# PhD in Canada or Australia



## Ali Shaeb (May 18, 2013)

hello guys 


I have been awarded a PhD scholarship that is fully sponsored by my government. I am really confused where I shall apply. It is a Canada Vs Australia debate. I have never been to Canada or Australia. So I am really lost. 


I am telecommunication engineer, and I have done my master in UK, Leeds, but never been to Canada or Australia. So I am really lost ..A PhD will take at least 4 years, so I surly need to choose the right place for me, and tick the right choice  .....

I have conducted some research about this, but I am still confused. I need more sort of personal experience stories to help me decide.

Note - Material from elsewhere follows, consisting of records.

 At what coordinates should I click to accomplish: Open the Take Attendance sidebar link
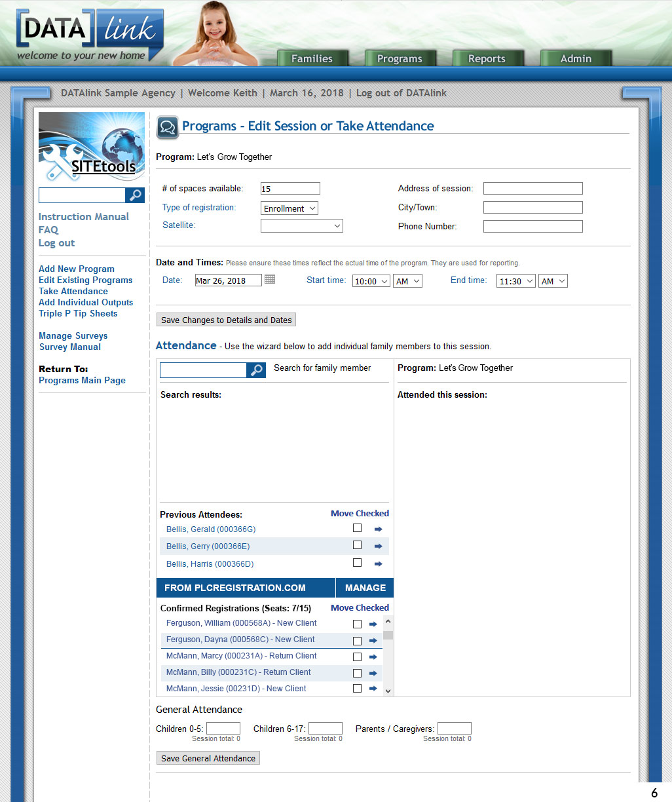pyautogui.click(x=73, y=291)

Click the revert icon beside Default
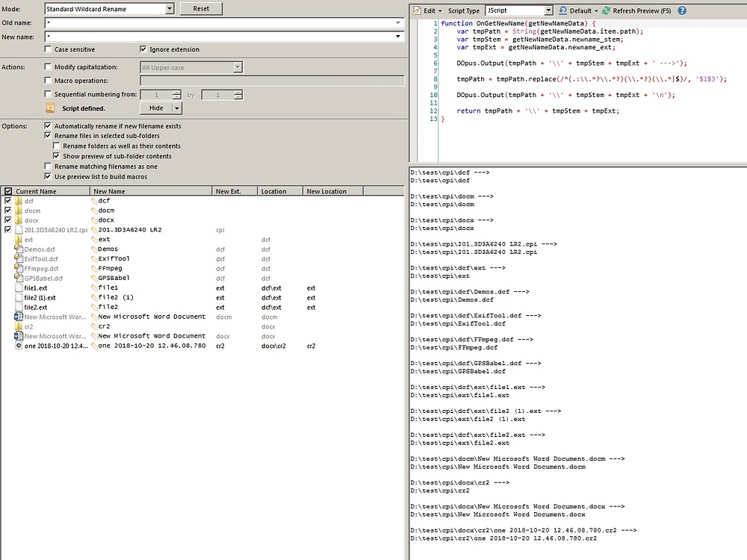tap(563, 9)
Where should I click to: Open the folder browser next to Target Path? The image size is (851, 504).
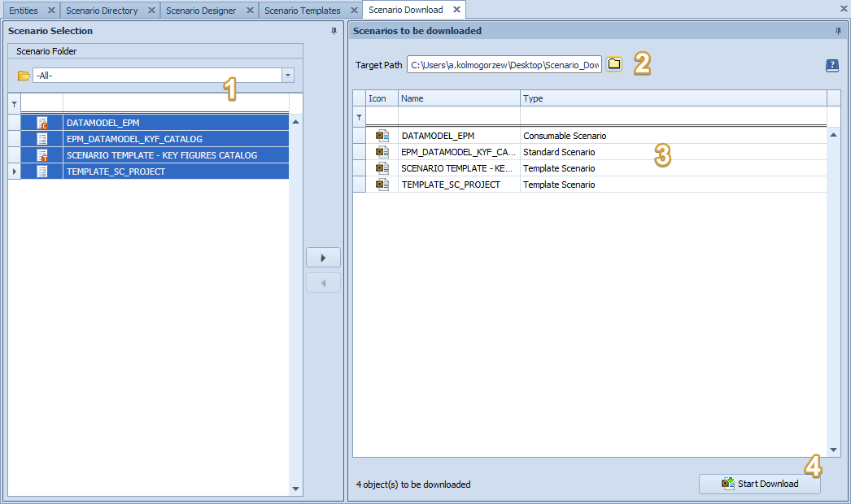click(x=614, y=64)
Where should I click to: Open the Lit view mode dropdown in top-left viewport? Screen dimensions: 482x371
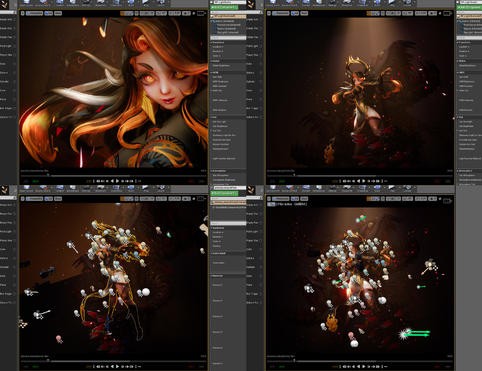pos(49,13)
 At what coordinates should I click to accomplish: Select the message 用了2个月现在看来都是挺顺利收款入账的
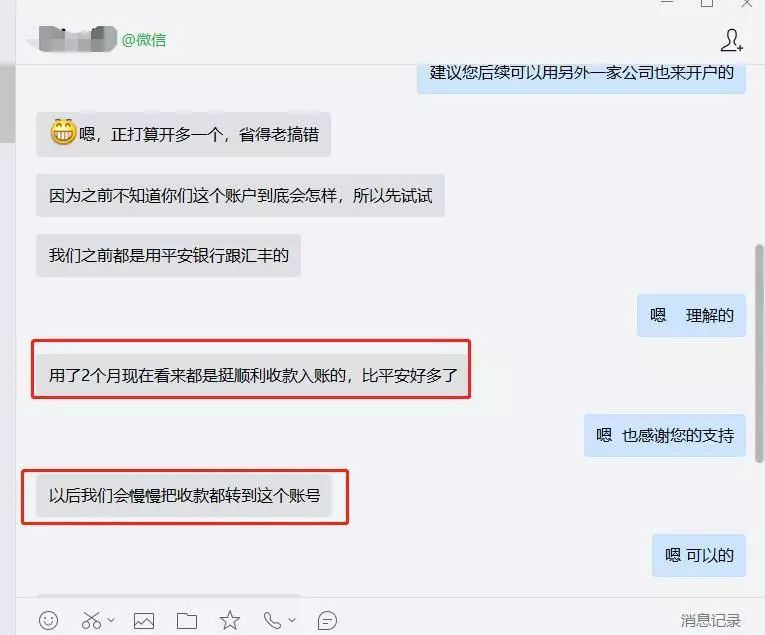253,375
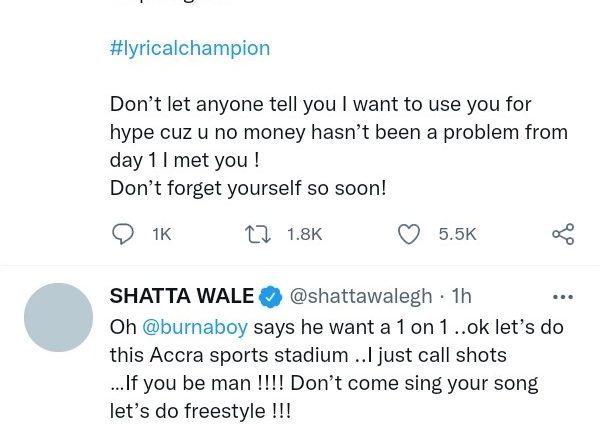Open the share icon on top tweet
Viewport: 600px width, 436px height.
(x=563, y=234)
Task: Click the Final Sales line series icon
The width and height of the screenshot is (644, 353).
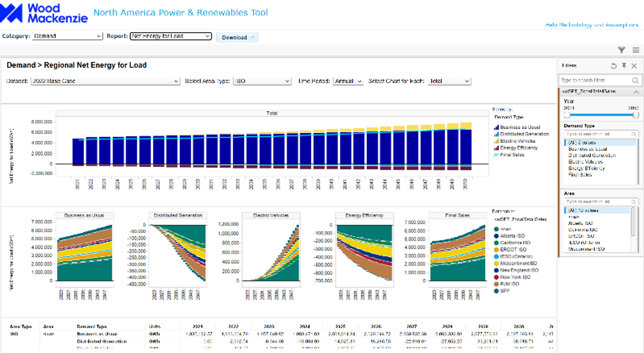Action: tap(496, 155)
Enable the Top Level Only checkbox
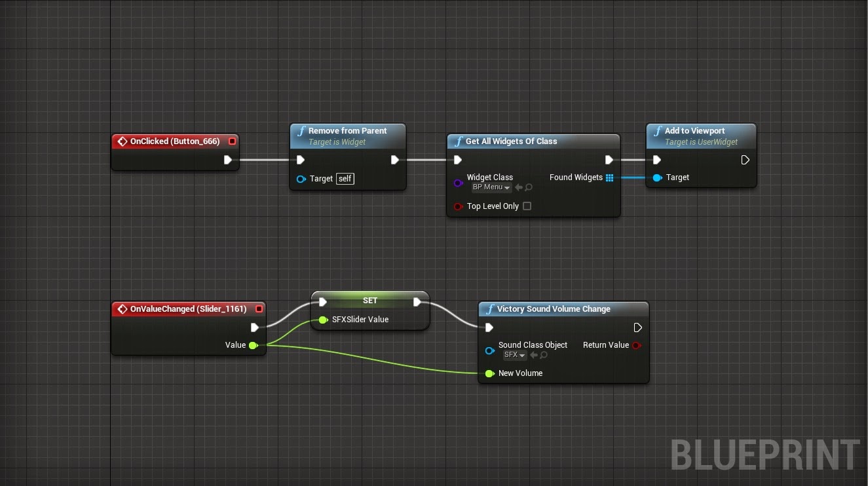The image size is (868, 486). tap(527, 206)
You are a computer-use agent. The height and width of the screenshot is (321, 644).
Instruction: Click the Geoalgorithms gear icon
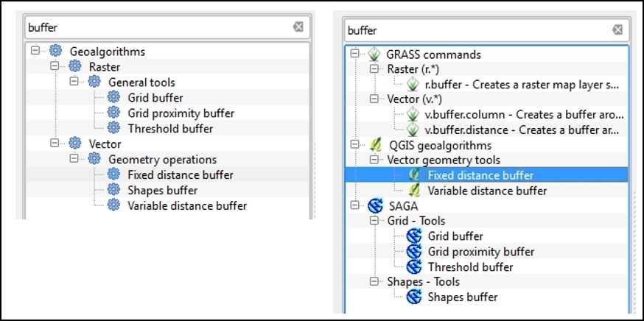click(x=55, y=51)
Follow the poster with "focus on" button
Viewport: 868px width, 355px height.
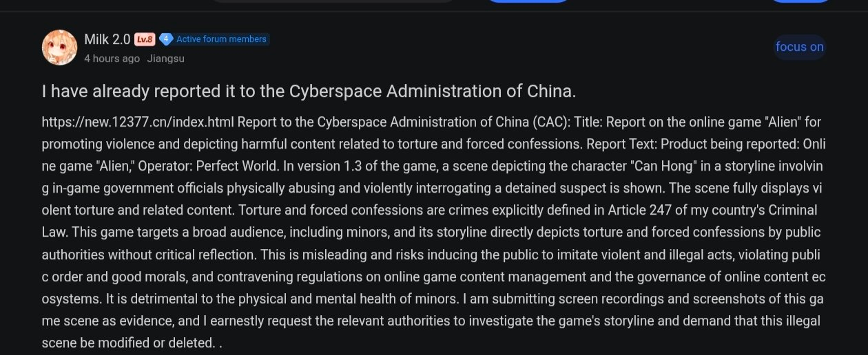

How long does it usually take you to finish a PhD program in Canada? And can i find a research-based PhD program? I think, just like the UK, Australia universities offer three years research-based PhD programs, right?

It is much easier to have a post study work opportunity in Canada than Australia right? ; Although both countries have a point based immigration system.

When it comes to climate, Australia has a warmer weather than Canada (which would be great for me considering I am coming from a warm country). But the question is, is Canada weather really bad? Is it really hard to cope with it?

Would you please help me find out more details and to have a brief comparison between the two countries?


----------



## thinkering (Apr 24, 2013)

Canada has an immigration program specifically for Ph.D. students. If you qualify, you could have PR status before you finish your PH.D. program.

Many students want to stay after living here for several years (I imagine the same goes for Australia). In addition to the questions posed, figuring out visa options for a permanent stay now may be helpful in choosing a destination.


----------